Task brief => Check each line of the entries below for the string "will" and state how many lines have it, with no other text.

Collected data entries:
BEGIN
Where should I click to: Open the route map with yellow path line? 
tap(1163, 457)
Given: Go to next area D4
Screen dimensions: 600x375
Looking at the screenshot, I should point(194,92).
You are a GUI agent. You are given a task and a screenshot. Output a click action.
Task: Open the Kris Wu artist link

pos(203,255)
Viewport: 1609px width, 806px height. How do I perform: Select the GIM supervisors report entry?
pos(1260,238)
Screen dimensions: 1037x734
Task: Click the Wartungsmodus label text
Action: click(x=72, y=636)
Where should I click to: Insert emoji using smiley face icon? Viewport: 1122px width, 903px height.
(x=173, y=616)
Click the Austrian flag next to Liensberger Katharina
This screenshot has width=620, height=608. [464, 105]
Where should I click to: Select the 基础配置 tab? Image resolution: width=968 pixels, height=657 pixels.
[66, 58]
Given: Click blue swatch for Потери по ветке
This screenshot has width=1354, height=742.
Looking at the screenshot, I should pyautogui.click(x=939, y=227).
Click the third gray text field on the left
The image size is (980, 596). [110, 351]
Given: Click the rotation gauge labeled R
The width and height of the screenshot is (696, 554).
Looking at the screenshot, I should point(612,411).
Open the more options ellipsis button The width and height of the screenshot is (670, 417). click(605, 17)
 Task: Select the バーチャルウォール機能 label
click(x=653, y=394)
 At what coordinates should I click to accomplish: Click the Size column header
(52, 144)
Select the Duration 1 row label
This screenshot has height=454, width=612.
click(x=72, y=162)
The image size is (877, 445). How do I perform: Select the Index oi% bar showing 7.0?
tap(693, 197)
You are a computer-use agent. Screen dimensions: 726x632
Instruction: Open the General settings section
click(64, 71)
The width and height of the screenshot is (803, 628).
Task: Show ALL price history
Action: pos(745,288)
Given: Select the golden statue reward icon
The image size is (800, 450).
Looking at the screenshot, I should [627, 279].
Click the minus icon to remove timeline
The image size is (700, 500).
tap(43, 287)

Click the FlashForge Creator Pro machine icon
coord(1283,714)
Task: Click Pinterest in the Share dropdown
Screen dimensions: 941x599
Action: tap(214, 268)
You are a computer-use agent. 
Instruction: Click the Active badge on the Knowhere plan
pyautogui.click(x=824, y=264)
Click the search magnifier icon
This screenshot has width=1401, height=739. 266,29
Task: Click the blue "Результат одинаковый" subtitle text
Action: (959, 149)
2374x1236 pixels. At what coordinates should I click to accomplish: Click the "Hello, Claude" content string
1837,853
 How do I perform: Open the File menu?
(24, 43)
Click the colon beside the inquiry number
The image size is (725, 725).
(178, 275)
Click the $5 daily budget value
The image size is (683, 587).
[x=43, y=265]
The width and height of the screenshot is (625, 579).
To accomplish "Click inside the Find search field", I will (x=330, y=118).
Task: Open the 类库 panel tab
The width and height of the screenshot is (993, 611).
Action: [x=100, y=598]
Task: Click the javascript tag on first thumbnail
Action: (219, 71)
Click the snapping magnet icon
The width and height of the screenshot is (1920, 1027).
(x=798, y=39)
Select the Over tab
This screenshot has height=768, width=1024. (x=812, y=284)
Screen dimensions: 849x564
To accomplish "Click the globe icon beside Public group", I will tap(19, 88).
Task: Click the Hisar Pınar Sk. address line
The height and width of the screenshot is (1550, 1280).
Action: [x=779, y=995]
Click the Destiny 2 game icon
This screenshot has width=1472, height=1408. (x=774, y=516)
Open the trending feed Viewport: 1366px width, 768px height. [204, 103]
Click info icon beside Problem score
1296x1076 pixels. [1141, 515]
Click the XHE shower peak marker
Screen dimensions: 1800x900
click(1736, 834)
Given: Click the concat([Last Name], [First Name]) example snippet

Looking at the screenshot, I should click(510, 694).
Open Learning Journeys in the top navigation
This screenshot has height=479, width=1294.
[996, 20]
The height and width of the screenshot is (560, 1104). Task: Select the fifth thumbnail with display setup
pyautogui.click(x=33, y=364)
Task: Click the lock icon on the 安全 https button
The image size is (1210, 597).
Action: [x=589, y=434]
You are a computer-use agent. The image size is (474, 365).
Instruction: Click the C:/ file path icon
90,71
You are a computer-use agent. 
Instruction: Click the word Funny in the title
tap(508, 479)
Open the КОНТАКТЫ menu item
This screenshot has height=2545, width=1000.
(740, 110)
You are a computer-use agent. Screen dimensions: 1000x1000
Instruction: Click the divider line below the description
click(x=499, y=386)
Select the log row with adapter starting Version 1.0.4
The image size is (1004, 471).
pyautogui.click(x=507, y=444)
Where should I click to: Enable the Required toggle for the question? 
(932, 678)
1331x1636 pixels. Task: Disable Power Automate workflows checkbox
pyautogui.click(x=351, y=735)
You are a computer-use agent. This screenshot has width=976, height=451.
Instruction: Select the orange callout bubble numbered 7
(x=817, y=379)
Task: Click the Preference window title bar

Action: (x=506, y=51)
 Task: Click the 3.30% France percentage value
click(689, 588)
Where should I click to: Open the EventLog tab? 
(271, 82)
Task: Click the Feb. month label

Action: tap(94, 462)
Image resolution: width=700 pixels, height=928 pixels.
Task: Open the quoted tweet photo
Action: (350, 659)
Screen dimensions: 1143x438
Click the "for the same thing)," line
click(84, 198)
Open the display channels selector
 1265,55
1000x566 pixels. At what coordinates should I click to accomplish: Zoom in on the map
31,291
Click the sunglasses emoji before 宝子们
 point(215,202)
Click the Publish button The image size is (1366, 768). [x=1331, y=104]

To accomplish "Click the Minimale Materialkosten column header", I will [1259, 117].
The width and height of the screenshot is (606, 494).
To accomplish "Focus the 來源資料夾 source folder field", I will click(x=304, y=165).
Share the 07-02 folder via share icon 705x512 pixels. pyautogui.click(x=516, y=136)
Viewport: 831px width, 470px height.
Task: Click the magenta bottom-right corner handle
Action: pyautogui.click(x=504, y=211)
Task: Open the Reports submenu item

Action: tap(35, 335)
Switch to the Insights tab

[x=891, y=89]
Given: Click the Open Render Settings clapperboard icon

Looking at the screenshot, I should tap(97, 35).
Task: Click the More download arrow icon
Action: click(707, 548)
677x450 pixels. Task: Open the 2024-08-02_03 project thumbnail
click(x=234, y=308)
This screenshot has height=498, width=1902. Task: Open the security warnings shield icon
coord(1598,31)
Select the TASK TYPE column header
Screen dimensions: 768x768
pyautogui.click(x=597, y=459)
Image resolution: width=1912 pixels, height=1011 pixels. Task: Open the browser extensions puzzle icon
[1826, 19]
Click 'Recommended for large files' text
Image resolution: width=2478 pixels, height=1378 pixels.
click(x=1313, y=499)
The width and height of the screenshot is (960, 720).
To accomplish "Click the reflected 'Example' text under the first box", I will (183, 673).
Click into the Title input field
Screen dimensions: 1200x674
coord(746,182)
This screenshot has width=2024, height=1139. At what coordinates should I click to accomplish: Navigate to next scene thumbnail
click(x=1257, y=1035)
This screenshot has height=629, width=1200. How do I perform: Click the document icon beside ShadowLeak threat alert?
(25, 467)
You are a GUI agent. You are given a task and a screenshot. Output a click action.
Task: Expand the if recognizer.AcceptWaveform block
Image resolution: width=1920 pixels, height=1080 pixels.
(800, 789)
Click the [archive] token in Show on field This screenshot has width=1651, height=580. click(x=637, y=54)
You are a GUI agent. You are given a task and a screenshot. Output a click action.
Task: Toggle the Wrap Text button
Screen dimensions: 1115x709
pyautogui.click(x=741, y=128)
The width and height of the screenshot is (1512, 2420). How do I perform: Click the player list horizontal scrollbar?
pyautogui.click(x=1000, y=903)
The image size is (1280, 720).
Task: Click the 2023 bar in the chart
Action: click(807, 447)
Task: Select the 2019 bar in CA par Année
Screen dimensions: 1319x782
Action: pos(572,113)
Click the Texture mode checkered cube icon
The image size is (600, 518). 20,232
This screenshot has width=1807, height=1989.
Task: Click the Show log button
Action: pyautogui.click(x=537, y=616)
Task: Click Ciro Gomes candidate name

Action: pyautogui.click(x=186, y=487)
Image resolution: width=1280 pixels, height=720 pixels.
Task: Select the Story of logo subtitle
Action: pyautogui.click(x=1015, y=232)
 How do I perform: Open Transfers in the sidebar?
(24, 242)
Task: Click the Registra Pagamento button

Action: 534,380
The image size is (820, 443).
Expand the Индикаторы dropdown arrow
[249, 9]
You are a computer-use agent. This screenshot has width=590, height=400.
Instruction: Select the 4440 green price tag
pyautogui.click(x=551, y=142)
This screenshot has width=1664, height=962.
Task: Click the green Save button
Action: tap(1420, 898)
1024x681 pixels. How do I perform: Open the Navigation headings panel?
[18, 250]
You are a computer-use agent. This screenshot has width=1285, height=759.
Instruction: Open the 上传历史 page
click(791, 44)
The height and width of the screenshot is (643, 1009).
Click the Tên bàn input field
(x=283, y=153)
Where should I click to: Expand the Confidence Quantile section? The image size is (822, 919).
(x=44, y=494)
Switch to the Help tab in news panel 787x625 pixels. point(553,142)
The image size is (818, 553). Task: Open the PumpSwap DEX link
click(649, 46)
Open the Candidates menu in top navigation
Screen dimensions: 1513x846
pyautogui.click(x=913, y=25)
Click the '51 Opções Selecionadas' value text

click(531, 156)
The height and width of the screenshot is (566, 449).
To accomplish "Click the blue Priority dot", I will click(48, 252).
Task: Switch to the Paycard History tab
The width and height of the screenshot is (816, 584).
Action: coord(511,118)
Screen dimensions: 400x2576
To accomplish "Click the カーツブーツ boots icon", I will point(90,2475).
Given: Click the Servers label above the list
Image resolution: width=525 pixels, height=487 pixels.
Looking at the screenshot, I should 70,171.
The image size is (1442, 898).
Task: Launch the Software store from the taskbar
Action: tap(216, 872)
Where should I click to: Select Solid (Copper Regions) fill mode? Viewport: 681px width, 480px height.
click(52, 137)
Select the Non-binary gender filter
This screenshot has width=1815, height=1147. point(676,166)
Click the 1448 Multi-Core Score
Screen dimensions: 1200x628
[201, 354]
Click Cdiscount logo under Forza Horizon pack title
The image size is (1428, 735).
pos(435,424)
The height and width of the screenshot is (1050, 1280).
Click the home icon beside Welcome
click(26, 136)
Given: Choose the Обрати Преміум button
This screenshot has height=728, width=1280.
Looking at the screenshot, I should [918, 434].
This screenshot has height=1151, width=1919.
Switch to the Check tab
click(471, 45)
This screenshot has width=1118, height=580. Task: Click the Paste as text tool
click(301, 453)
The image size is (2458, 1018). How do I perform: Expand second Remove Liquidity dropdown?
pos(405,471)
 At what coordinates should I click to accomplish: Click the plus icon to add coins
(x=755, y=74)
END
Exercise response => 7